Mate del tarefero

Lunes 15 de diciembre de 2014

En su poema Tareferos, Manuel Antonio Ramírez manifiesta su preocupación por los débiles, pobres, desheredados; y puntualmente, en relación al mensú (mitad indio, mitad blanco) como conjunción de etnias, de pobreza, de géneros, de necesidades, de soledades. Dice: “Para la época de la zafra se ve cruzar las picadas de Misiones a los tareferos. Son los que cortan las hojas de la yerba. Tienen pequeña estatura, ojos aindiados, pómulos salientes, piel morena, manos rudas. Mujeres y niños trabajan a la par del hombre, en una carrera con el sol, con las brutales ponchadas y con las necesidades de todo un año. Ellos no tienen yerbales ni camiones. No saben de cupos. Su lujo máximo es un par de alpargatas. Ellos y sus hijos van entre abismos de miseria, de alcohol, de ignorancia y de enfermedades. Ellos no tienen nada más que el color ocre de nuestra tierra, nada más que la esperanza de los yerbales infinitos y una luz de guarania en las pupilas retintas”.
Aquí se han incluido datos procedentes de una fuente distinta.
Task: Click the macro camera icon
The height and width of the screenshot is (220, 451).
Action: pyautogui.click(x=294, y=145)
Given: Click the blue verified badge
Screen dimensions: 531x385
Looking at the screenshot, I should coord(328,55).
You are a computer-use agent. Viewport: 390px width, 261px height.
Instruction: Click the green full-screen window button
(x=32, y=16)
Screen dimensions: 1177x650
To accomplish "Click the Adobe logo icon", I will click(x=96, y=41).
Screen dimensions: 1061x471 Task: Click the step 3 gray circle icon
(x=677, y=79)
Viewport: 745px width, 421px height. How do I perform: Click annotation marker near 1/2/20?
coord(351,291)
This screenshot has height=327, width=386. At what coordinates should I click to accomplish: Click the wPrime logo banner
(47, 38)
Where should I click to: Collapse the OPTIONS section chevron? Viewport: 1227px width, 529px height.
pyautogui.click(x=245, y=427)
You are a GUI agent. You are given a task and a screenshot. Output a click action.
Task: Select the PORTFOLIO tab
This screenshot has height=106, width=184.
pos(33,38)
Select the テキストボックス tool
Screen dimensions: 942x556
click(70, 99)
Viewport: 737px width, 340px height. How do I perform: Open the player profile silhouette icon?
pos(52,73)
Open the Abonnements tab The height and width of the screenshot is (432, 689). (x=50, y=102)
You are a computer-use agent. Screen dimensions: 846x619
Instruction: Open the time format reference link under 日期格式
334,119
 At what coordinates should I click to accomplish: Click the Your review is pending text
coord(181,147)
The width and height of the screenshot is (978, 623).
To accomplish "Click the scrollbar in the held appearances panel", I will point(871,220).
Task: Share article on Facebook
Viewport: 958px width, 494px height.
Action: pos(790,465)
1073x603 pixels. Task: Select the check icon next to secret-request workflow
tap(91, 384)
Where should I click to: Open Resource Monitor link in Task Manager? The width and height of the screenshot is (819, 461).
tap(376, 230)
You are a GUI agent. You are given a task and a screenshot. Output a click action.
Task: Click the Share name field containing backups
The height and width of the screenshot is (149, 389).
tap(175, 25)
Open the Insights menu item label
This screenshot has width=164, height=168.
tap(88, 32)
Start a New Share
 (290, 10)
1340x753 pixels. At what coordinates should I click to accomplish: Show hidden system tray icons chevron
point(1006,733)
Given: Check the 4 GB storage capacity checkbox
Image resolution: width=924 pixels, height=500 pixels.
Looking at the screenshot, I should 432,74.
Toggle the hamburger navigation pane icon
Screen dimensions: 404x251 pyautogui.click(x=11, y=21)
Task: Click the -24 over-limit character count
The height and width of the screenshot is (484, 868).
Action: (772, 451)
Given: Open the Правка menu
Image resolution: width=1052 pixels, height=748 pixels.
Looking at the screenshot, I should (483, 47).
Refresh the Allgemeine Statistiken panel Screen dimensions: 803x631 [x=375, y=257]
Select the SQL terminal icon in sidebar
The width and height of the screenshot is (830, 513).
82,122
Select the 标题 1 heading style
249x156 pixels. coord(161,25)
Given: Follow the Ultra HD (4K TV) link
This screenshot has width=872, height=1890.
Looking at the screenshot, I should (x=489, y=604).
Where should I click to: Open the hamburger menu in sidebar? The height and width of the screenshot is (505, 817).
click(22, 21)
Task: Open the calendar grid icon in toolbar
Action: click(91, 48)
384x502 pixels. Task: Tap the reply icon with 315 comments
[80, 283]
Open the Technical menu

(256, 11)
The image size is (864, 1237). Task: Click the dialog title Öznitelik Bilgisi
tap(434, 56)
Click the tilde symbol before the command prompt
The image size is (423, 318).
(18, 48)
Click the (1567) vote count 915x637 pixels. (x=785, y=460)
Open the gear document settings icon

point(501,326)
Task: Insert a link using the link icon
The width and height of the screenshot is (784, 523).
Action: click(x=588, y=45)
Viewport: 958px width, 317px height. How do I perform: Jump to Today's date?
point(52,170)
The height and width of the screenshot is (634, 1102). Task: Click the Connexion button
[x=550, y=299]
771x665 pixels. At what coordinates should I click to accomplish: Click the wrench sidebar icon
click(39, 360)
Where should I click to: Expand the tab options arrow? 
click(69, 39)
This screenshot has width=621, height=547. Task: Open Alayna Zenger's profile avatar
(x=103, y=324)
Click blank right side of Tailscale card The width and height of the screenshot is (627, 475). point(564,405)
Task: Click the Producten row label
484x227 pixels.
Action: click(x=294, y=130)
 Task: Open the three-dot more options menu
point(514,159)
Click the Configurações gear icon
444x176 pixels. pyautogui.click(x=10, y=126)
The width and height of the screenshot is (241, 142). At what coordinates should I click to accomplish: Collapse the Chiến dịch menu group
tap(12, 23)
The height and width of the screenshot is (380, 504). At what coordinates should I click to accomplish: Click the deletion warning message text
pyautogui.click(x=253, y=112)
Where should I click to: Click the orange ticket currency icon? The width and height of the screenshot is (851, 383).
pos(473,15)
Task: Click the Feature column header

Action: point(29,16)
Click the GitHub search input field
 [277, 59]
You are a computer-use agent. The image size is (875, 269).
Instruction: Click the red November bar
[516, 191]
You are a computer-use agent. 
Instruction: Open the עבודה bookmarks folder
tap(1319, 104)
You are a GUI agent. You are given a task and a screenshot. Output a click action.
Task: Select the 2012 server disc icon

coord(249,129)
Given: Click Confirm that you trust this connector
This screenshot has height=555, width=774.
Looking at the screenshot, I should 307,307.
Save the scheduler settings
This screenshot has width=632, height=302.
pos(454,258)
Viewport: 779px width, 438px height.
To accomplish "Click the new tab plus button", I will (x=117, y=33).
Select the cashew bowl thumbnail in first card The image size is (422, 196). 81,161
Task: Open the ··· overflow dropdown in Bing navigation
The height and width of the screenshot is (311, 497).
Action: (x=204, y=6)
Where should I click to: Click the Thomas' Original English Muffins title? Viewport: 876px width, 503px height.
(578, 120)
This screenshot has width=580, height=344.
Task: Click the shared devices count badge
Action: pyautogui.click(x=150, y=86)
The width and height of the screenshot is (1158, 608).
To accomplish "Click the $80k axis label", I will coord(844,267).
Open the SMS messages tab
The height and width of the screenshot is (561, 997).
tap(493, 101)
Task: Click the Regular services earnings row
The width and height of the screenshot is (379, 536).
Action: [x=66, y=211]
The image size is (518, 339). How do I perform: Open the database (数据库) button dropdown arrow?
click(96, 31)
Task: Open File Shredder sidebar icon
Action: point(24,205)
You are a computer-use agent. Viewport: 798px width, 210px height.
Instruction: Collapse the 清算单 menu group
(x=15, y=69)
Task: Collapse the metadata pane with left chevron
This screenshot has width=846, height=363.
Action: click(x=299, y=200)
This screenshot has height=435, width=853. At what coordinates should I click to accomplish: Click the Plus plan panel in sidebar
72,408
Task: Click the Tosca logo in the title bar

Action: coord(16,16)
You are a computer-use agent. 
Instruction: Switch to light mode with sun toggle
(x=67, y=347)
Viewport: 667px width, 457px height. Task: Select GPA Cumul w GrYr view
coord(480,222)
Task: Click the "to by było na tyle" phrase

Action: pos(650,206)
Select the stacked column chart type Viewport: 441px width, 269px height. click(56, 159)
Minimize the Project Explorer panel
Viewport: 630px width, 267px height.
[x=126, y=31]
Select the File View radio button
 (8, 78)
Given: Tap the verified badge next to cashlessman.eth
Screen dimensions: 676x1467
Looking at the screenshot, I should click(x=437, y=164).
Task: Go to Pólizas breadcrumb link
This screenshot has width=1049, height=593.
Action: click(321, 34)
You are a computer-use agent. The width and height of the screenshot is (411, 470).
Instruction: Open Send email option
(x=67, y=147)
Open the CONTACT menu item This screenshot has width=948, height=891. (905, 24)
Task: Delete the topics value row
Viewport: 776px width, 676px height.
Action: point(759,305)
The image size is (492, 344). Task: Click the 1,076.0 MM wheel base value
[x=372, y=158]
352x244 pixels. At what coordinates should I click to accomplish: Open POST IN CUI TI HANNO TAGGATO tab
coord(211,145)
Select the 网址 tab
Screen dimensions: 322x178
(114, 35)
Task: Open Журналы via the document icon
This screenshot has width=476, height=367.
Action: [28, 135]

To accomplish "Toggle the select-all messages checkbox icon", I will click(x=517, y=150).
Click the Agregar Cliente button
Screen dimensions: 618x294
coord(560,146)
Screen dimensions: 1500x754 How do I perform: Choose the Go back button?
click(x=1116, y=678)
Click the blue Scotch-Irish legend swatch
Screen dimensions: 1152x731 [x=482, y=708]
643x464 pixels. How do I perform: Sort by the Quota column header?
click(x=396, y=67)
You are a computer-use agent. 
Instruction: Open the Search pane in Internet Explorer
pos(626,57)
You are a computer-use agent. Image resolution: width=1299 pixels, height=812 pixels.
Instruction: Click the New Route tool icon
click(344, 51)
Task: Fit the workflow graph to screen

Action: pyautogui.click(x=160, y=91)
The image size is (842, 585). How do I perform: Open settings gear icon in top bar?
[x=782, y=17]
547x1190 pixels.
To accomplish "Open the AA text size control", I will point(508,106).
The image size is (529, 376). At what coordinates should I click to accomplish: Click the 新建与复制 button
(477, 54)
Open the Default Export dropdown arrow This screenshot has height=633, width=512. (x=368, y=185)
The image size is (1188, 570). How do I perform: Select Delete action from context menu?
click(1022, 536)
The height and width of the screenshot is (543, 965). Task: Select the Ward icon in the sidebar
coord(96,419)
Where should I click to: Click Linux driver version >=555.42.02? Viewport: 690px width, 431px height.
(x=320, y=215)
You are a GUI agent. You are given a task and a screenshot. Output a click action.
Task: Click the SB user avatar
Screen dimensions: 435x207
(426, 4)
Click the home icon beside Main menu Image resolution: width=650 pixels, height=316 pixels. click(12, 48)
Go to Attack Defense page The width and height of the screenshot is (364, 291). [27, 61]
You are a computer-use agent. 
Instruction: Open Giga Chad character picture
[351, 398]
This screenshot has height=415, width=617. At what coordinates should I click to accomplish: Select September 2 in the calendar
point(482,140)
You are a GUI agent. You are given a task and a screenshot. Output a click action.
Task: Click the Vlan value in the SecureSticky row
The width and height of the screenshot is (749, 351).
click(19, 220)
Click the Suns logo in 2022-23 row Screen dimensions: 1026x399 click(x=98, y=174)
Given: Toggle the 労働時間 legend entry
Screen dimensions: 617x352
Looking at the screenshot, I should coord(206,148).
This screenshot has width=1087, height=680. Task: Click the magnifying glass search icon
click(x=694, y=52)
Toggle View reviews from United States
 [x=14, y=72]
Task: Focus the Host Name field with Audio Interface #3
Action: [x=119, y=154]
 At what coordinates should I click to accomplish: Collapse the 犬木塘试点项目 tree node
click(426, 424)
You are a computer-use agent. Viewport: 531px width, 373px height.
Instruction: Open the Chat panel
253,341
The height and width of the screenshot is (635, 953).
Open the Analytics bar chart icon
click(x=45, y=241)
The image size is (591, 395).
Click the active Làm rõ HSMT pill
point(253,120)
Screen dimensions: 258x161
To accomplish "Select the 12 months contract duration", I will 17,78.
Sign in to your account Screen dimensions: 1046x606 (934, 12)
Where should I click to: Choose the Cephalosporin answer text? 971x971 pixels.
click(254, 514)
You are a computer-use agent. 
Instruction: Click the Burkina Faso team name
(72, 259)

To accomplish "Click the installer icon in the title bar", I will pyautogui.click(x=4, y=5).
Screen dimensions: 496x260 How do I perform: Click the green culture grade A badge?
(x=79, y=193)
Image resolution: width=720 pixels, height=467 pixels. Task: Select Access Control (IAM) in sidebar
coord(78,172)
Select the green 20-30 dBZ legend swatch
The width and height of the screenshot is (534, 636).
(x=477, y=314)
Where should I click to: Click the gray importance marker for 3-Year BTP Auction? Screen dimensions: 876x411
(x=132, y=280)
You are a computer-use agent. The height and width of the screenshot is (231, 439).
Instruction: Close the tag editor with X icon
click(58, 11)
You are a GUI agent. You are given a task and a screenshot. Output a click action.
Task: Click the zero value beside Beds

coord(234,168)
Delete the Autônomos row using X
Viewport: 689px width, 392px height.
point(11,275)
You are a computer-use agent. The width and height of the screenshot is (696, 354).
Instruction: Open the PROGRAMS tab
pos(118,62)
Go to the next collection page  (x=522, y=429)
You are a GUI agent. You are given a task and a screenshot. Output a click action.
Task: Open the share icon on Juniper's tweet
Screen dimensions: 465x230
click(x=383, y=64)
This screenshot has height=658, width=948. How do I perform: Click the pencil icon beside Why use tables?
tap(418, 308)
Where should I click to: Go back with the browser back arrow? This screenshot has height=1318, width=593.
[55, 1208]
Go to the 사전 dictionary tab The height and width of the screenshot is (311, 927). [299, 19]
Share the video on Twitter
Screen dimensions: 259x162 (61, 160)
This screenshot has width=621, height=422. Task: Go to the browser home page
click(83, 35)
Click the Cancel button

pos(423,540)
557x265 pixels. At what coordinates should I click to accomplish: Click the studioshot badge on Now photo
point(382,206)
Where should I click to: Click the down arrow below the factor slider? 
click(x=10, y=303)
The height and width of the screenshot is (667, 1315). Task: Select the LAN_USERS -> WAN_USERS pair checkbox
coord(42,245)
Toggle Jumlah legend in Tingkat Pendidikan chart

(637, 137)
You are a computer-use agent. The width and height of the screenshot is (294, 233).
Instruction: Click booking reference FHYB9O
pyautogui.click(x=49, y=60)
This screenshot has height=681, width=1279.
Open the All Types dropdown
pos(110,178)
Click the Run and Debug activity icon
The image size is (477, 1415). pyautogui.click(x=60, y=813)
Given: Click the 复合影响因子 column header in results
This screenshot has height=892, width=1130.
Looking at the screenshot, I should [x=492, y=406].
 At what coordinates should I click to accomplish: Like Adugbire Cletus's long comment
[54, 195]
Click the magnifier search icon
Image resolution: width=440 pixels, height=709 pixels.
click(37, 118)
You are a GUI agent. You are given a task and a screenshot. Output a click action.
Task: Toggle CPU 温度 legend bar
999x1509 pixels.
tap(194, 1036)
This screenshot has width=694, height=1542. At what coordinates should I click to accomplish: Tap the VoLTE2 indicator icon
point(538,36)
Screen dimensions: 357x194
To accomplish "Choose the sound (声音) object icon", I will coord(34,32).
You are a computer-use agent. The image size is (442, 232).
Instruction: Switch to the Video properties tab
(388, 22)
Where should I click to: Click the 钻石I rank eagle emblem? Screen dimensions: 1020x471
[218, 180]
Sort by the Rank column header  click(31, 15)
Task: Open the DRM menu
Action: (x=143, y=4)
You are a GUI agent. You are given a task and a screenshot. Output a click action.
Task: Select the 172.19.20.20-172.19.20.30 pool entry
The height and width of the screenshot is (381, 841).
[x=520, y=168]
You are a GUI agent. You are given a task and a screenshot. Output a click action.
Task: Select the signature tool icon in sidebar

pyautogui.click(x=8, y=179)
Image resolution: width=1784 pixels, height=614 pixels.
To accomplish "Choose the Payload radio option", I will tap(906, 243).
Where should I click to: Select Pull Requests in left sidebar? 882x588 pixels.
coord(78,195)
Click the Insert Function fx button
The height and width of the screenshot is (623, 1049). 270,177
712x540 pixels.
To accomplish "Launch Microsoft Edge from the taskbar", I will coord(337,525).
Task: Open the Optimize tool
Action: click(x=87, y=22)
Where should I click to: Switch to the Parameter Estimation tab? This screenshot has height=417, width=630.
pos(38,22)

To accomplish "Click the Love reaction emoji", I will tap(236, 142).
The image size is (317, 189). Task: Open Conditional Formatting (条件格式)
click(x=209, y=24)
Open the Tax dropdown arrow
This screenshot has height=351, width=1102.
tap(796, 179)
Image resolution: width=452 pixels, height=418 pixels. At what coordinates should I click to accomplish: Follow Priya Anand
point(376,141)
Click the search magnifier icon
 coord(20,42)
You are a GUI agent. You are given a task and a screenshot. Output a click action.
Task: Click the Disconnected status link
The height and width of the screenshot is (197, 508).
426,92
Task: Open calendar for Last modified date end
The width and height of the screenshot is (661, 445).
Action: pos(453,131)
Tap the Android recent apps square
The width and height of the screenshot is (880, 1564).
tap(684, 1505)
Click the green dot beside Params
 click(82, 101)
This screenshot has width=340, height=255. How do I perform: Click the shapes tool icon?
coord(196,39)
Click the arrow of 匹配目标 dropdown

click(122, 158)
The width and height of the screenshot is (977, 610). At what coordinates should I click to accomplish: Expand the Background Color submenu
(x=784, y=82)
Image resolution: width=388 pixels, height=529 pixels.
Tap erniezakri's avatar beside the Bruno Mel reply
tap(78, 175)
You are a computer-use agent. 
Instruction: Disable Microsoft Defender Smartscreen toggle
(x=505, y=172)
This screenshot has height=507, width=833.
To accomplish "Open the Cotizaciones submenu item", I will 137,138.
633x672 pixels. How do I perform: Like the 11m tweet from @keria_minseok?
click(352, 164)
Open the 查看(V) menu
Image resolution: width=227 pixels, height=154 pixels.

Muchos años después mira en la tapera el tarefero de pupilas encendidas las llamas de las ramas con la misma adoración con que extasían los suyos los ladrones frente al botín de oro recién alzado. El fuego fusiona y hermana a esos ojos porque el fuego también fue robado a los dioses por lejanos prometeos y ahora se amalgama en una doble mirada cofrade. Las finas manos que moldearon aquel cáliz que se llenó una anunciada noche en tierras de Oriente ahora se han vuelto en Misiones rústicas manos curtidas y llenan con cierta ternura parecida a aquella un cuenco para que sueñe en su siesta de yerbales, no la sangre convertida en vino sino la hoja molida. Y con la misma gravedad, pesada y trajinada, con que levanta el casco el viejo buey en su rodeo al tranco (y ese paso es un remanso del sol en su camino hacia al ocaso) el cimarrón, humeante, amargo, indómito, pasa de mano en mano con idéntica mansedumbre de sosiego que no agotará el Cebador antes que agote sus días el tarefero.